Los seguros educativos están pensados para dar cobertura a los estudios universitarios de un beneficiario, mediante un plan de ahorro que puede ser mensual, trimestral, semestral o anual, según convenga. Según el boletín electrónico ‘Brújula de Compra’, de la Procuraduría Federal del Consumidor (Profeco), este tipo de seguros funciona como cualquier otro con un fondo de ahorro, y los beneficiarios recibirán la suma asegurada al cumplir 15, 18 o 22, según se estipule.

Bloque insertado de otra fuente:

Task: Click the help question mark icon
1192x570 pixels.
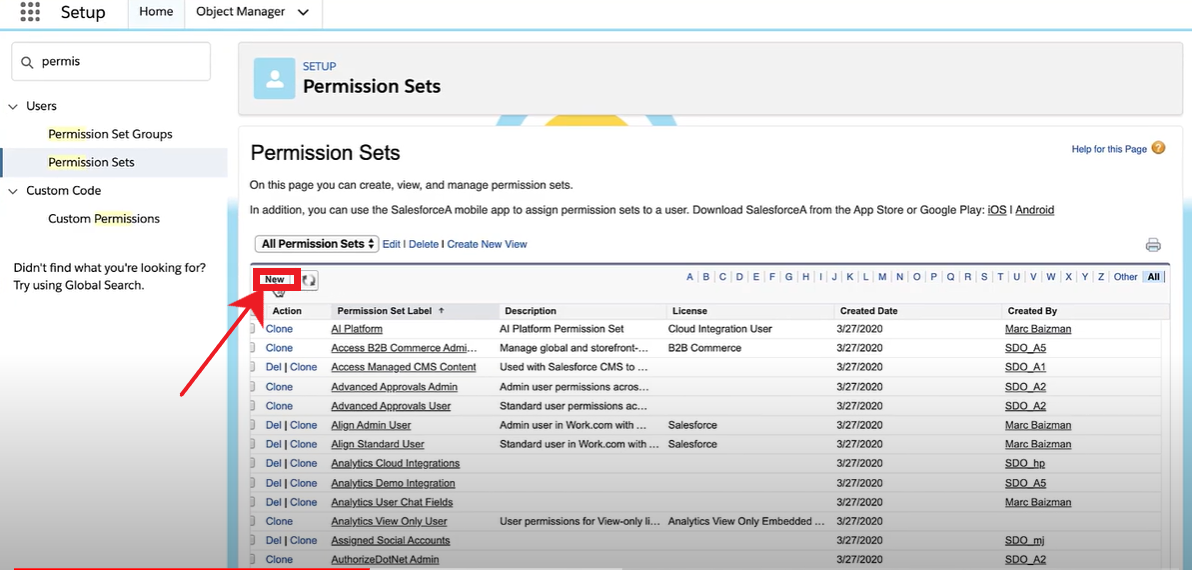Action: [x=1158, y=148]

En el contrato de este tipo de seguros se detalla que el padre o tutor le corresponderá definir la universidad o carrera universitaria, ya sea pública o privada.
Tal como sucede en los demás tipos de seguros, en los educativos también hay que considerar los ingresos personales o familiares con los que se dispone para la contratación, pues la suma asegurada varía si la cotización es para una carrera en algún área específica como social, administrativa, medicina o ingeniería.

En determinados casos, Profeco alerta hacia la importancia de tener en cuenta que si se llegara a cancelar dicho seguro, ya sea al año o a los dos años, no se podrá recuperar ninguna suma debido a los gastos administrativos, pero después de ese periodo se podrá obtener un porcentaje de la suma asegurada.